Short task: Copy each of the following items line for line, with no changes.
--- START OF Material for this task ---
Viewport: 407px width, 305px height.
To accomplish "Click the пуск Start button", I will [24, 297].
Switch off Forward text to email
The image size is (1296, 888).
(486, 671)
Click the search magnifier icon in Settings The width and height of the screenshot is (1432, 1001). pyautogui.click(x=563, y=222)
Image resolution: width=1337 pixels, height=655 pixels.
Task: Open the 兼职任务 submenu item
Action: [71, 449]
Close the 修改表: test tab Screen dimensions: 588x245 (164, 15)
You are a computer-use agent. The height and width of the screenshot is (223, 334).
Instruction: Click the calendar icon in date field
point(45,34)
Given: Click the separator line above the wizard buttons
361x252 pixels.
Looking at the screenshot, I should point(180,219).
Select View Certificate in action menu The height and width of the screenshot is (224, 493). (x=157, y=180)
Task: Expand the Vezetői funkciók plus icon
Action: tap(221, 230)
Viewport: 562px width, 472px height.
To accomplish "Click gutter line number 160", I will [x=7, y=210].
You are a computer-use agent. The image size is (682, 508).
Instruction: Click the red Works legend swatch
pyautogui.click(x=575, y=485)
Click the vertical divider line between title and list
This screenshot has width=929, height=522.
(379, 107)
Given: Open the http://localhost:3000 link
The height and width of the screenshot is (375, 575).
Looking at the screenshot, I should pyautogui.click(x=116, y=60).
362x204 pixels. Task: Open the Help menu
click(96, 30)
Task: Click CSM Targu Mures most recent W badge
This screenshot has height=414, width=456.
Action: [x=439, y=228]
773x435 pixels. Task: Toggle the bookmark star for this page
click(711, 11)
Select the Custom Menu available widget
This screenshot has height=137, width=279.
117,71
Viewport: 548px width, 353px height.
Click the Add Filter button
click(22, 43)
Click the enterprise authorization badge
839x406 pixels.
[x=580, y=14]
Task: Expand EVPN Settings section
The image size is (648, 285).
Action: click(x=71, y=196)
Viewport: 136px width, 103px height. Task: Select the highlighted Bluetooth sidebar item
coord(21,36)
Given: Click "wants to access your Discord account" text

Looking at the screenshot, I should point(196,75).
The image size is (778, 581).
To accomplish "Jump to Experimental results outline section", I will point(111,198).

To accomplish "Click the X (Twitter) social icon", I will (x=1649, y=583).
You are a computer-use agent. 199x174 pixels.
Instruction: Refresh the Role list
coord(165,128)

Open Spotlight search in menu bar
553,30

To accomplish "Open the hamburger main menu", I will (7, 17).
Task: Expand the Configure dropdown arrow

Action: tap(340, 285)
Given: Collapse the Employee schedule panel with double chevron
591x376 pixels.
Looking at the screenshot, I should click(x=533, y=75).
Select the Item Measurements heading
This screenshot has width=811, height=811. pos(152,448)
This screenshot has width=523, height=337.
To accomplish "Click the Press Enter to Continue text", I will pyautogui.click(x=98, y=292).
--- END OF Material for this task ---
The response:
Viewport: 407px width, 305px height.
To accomplish "Click the пуск Start button", I will [24, 297].
Switch off Forward text to email
The image size is (1296, 888).
(486, 671)
Click the search magnifier icon in Settings The width and height of the screenshot is (1432, 1001). pyautogui.click(x=563, y=222)
Image resolution: width=1337 pixels, height=655 pixels.
Task: Open the 兼职任务 submenu item
Action: [71, 449]
Close the 修改表: test tab Screen dimensions: 588x245 (164, 15)
You are a computer-use agent. The height and width of the screenshot is (223, 334).
Instruction: Click the calendar icon in date field
point(45,34)
Given: Click the separator line above the wizard buttons
361x252 pixels.
Looking at the screenshot, I should point(180,219).
Select View Certificate in action menu The height and width of the screenshot is (224, 493). (x=157, y=180)
Task: Expand the Vezetői funkciók plus icon
Action: tap(221, 230)
Viewport: 562px width, 472px height.
To accomplish "Click gutter line number 160", I will [x=7, y=210].
You are a computer-use agent. The image size is (682, 508).
Instruction: Click the red Works legend swatch
pyautogui.click(x=575, y=485)
Click the vertical divider line between title and list
This screenshot has width=929, height=522.
(379, 107)
Given: Open the http://localhost:3000 link
The height and width of the screenshot is (375, 575).
Looking at the screenshot, I should pyautogui.click(x=116, y=60).
362x204 pixels. Task: Open the Help menu
click(96, 30)
Task: Click CSM Targu Mures most recent W badge
This screenshot has height=414, width=456.
Action: [x=439, y=228]
773x435 pixels. Task: Toggle the bookmark star for this page
click(711, 11)
Select the Custom Menu available widget
This screenshot has height=137, width=279.
117,71
Viewport: 548px width, 353px height.
Click the Add Filter button
click(22, 43)
Click the enterprise authorization badge
839x406 pixels.
[x=580, y=14]
Task: Expand EVPN Settings section
The image size is (648, 285).
Action: click(x=71, y=196)
Viewport: 136px width, 103px height. Task: Select the highlighted Bluetooth sidebar item
coord(21,36)
Given: Click "wants to access your Discord account" text

Looking at the screenshot, I should point(196,75).
The image size is (778, 581).
To accomplish "Jump to Experimental results outline section", I will point(111,198).

To accomplish "Click the X (Twitter) social icon", I will (x=1649, y=583).
You are a computer-use agent. 199x174 pixels.
Instruction: Refresh the Role list
coord(165,128)

Open Spotlight search in menu bar
553,30

To accomplish "Open the hamburger main menu", I will (7, 17).
Task: Expand the Configure dropdown arrow

Action: tap(340, 285)
Given: Collapse the Employee schedule panel with double chevron
591x376 pixels.
Looking at the screenshot, I should click(x=533, y=75).
Select the Item Measurements heading
This screenshot has width=811, height=811. pos(152,448)
This screenshot has width=523, height=337.
To accomplish "Click the Press Enter to Continue text", I will pyautogui.click(x=98, y=292).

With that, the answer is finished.